"And getting married this autumn was certainly an additional incentive to spend rather more time in England"
About this Quote
"Certainly" functions like a small anchor of authority, the word you use when you anticipate questions. It’s preemptive reassurance: yes, there are practical reasons; no, you don’t need to speculate. Then there’s "rather more time", a characteristically British understatement that lets her acknowledge change without dramatizing it. No gush, no grand pivot, just a calibrated increase. Even marriage arrives as a nudge, not a thunderclap.

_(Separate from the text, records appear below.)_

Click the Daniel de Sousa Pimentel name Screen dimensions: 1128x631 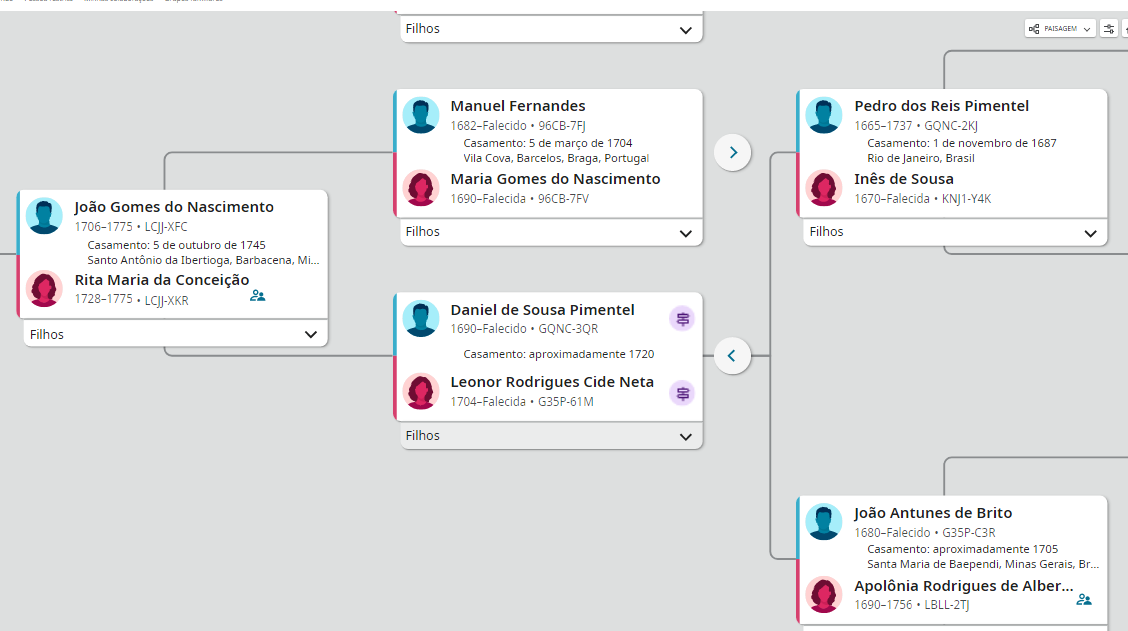point(542,310)
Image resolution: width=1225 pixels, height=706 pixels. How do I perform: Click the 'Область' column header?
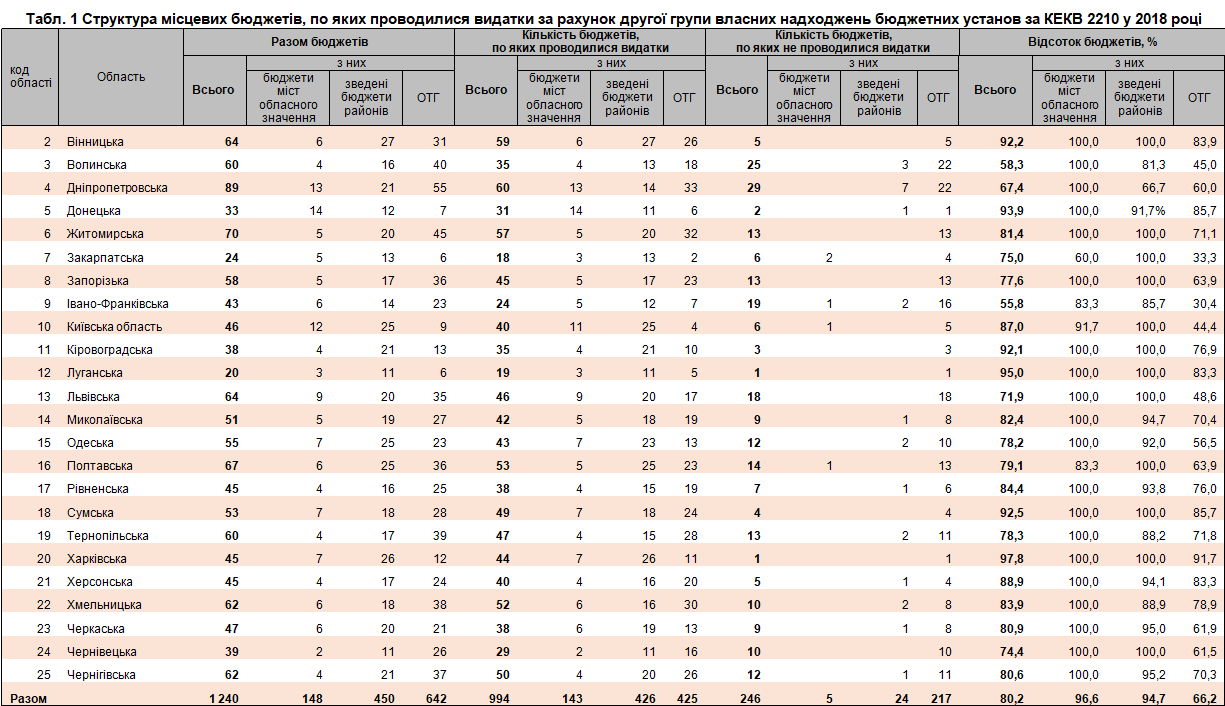coord(121,76)
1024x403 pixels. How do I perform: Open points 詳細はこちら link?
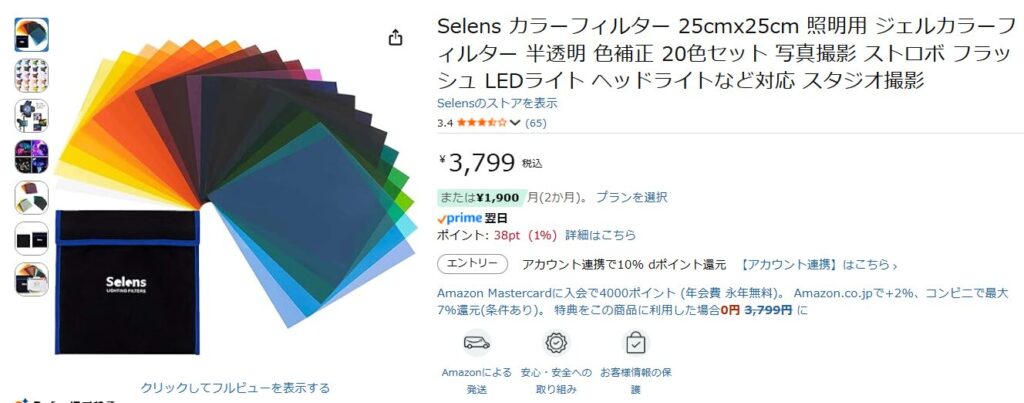(x=600, y=235)
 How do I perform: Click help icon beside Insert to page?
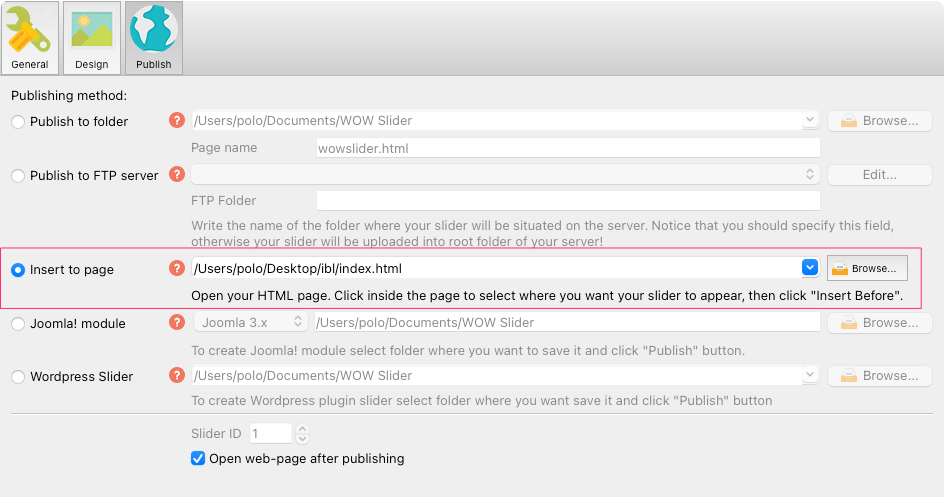(178, 268)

The context matters because Dando’s public identity was built on being familiar but composed - the kind of broadcaster whose credibility relies on not making herself the headline. In that light, this sentence reads like reputation management as much as life update: she signals stability, rootedness, a future in England, while keeping the intimacy at arm’s length. The subtext is control. She’s drawing a boundary around what the audience gets: enough personal narrative to make her legible, not enough to make her consumable.
Quote Details
| Topic | Wedding |
|---|---|
| Source | Help us find the source |
| Cite |
Citation Formats
APA Style (7th ed.)
Dando, Jill. (2026, January 15). And getting married this autumn was certainly an additional incentive to spend rather more time in England. FixQuotes. https://fixquotes.com/quotes/and-getting-married-this-autumn-was-certainly-an-146498/
Chicago Style
Dando, Jill. "And getting married this autumn was certainly an additional incentive to spend rather more time in England." FixQuotes. January 15, 2026. https://fixquotes.com/quotes/and-getting-married-this-autumn-was-certainly-an-146498/.
MLA Style (9th ed.)
"And getting married this autumn was certainly an additional incentive to spend rather more time in England." FixQuotes, 15 Jan. 2026, https://fixquotes.com/quotes/and-getting-married-this-autumn-was-certainly-an-146498/. Accessed 13 Feb. 2026.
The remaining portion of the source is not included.